O jornal conservador "Frankfurter Allgemeine Zeitung" diz: "A série de assassinatos terroristas de extrema direita mais chocante que a República Federal Alemã já viu iria a julgamento na quarta-feira (17) – os crimes geraram acusações que o Estado não foi capaz de proteger os cidadãos de raízes estrangeiras e não quis investigar suas mortes. Depois do suicídio dos supostos assassinos diretamente envolvidos, havia uma esperança justificada que um julgamento público e justo poderia esclarecer a responsabilidade individual pelos crimes monstruosos."
"Mas o próprio julgamento do NSU está começando a parecer trágico. É claro que era adequado distribuir as autorizações aos membros da imprensa de acordo com a ordem de chegada dos pedidos de inscrição. Mas o processo tem que oferecer chances iguais e, sob inspeção mais cuidadosa, essa igualdade não foi garantida. Houve tempo suficiente para corrigir os erros admitidos no processo de acreditação –também com vistas à possibilidade de recursos."
"A corte poderia ter colocado alguns assentos a mais para a mídia estrangeira a tempo do julgamento ocorrer na quarta-feira, como originalmente previsto", disse o jornal.
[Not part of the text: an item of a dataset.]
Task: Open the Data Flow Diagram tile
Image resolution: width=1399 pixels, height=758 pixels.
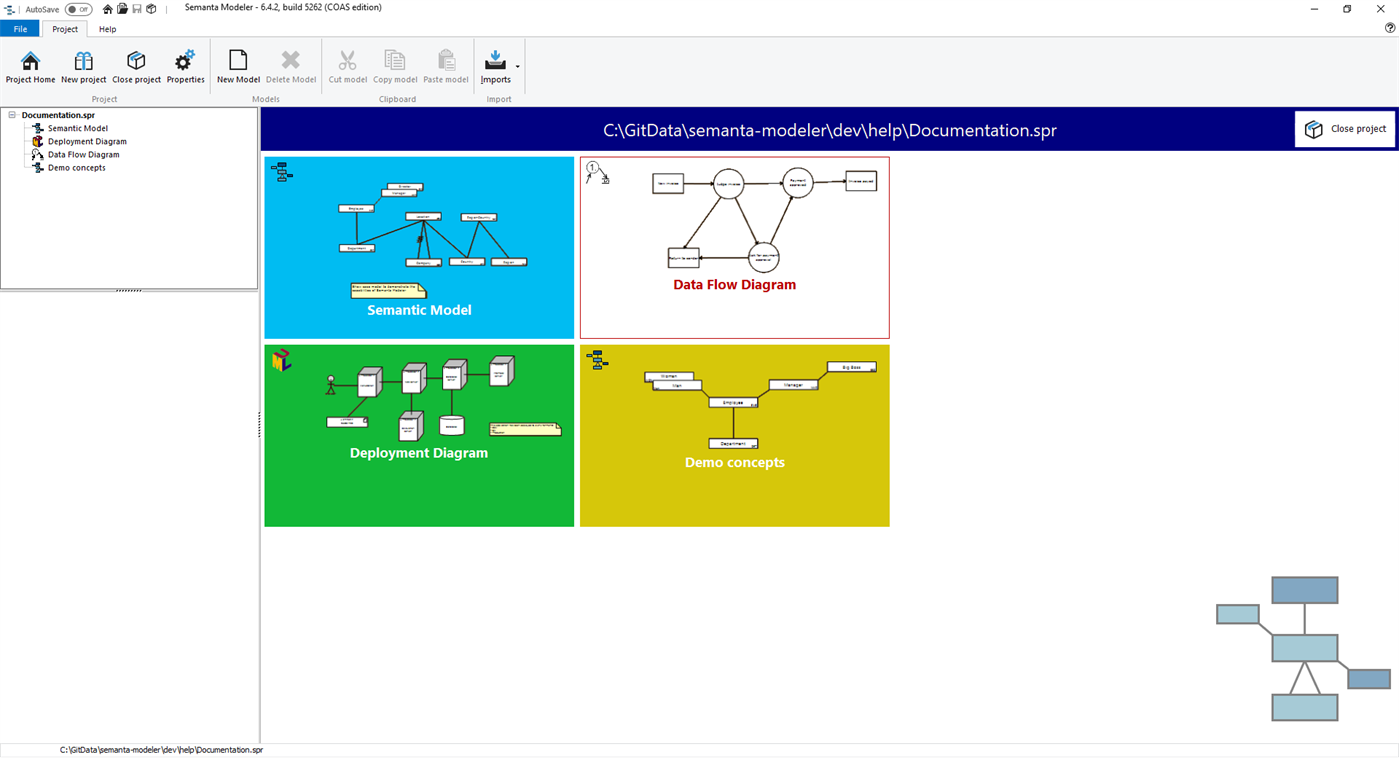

"Agora, há riscos de uma nova batalha por assentos e mais pessoas serão afetadas. Isso vai intensificar a pressão que já é alta sobre o julgamento, em torno do qual há expectativas exageradas."
O "Berliner Zeitung", de esquerda, diz: "O fracasso das autoridades em investigar os assassinatos do NSU abalou a fé de muitos imigrantes no sistema de justiça alemão, e os preparativos para o julgamento dificilmente melhoraram as coisas. Pelo contrário, o juiz que preside o processo, Manfred Götzl, não parece ter chegado perto de entender o significado e dimensão desse julgamento".
O "Die Tageszeitung", de esquerda, escreve: "A decisão da corte foi compreensível e correta. É verdade que a decisão da Corte Constitucional na sexta-feira deu ao tribunal a flexibilidade para alocar três assentos adicionais para a mídia turca. Mas os juízes em Karlsruhe também pensaram na possibilidade de repetir todo o processo de distribuição de autorizações. Diante de todas as irregularidades que deixaram não apenas a imprensa turca em desvantagem faz sentido optar por um processo de licenciamento legalmente seguro. Nenhum lado deve poder ameaçar entrar com recurso devido a um acesso supostamente inadequado do público ao julgamento".
"Um grande contingente de assentos deve ser dedicado à mídia internacional. Três assentos de 50 seria uma solução de emergência, 20 seriam apropriados".
O "Süddeutsche Zeitung", de centro-esquerda, diz: "O adiamento é uma salvação assim como um fiasco, porque deixa claro o fracasso da corte e porque envolve maior estresse, especialmente para os parentes das vítimas. Por outro lado, entretanto, é uma salvação porque ajustes ao acaso teriam levado a um risco de novos erros. A corte está se dando um tempo para reflexão – espera-se. Refletir sobre o quê? Sobre o fato que um julgamento por um crime não é algo 'que se resolve rapidamente' –o que dizem ser um talento especial do juiz que está presidindo este caso. Não é uma questão de rigidez, e sim de sensibilidade humana e legal. O julgamento deve se aproximar ao máximo da verdade –de forma que proteja os direitos dos parentes, leve em conta o sofrimento das vítimas e cumpra a lei."